Okay, back to Christmas Eve...This year I had to be extra stealthy in figuring out how to hide, wrap and transport the gifts. We have several extra empty plastic tubs the Red Cross gave us a few weeks ago, so I used those, suitcases, duffle bags and black garbage bags to transport our gifts. D and I packed up my van, put the kids in and drove home and the boys had no clue what they were traveling with. They didn't even bat an eye. We've been moving boxes, bins and bags back and forth since the tornado hit, so it wasn't anything unusual to them to be sitting in front of so much stuff. When we got home it was time to get dressed and ready to go to Christmas Eve service. In years' past I've fretted over our outfits, our ironing, our hair, our pictures, our meal, our dessert...Plah. Not this year! We were doing great to be dressed, in clean clothes and moving in the right direction at the right time. Service was good, we ate leftovers and canned soup for dinner and you know what?? We still had a terrific evening. We even got some fun family pictures before leaving for church. Jesus was born in a manger, surrounded by animals and Mary and Joseph were not fancy people. If they can celebrate the birth of Jesus in a simple, understated manner than we can too.

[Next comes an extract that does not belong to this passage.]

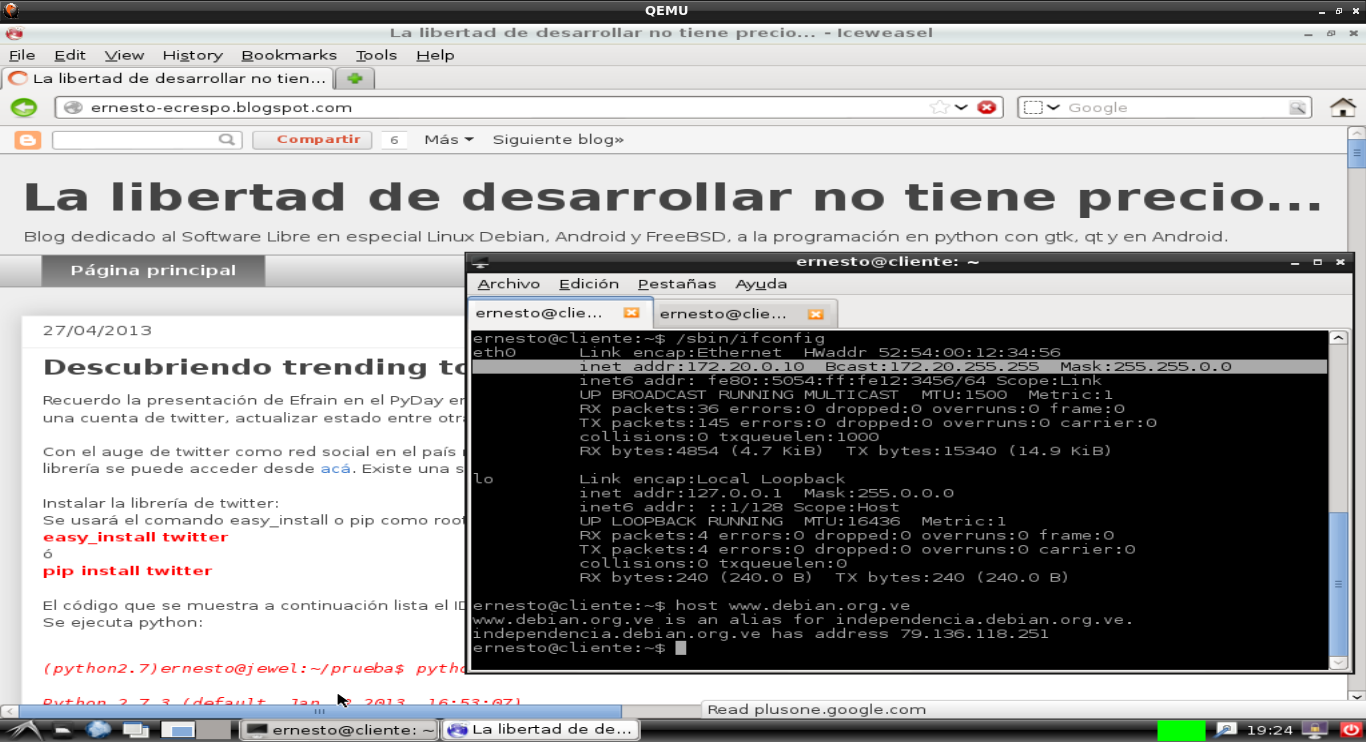Stop page loading with red X icon
This screenshot has height=742, width=1366.
pyautogui.click(x=986, y=107)
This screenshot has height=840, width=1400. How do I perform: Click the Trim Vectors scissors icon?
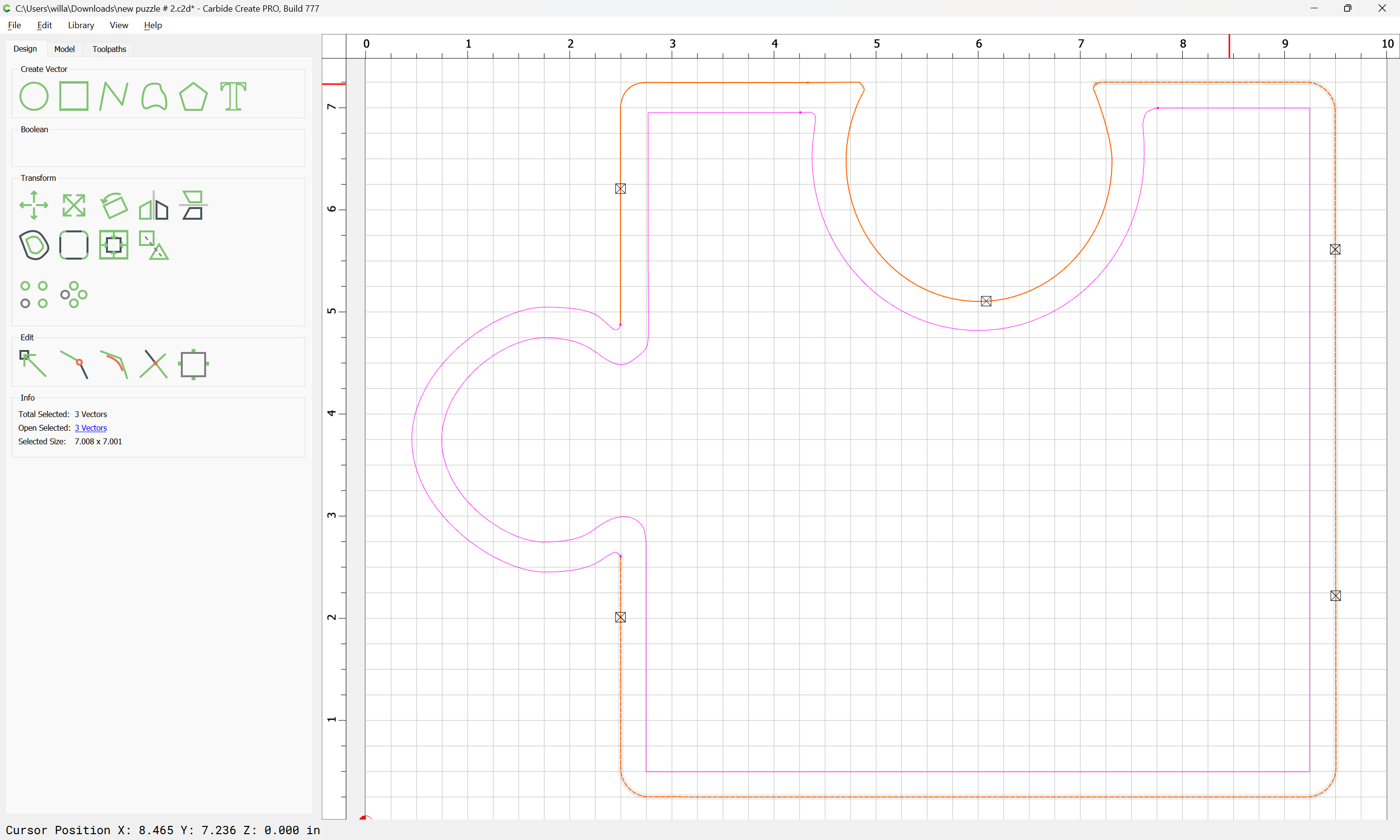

The sentiment in which we celebrate the season has nothing to do with what clothes we wear and what food we eat. It's what's in our hearts and our minds that's important. Don't get me a wrong, a sparkly dress and a serving of honey glazed ham is great, but you are no less if you don't have those things.
2 comments:
Printing this post out and saving it in my special holiday notebook (three-ring binder where I collect holiday recipes/decor/gift ideas/inspirational stories, etc). I want to read this post every Christmas. I want to appreciate leftovers and canned soup on Christmas Eve and all the little blessings that go into making life ok. Love you guys. Am sending tea and chocolate and my own pep talk for you so you can continue sorting through your claim/donate/pitch pile.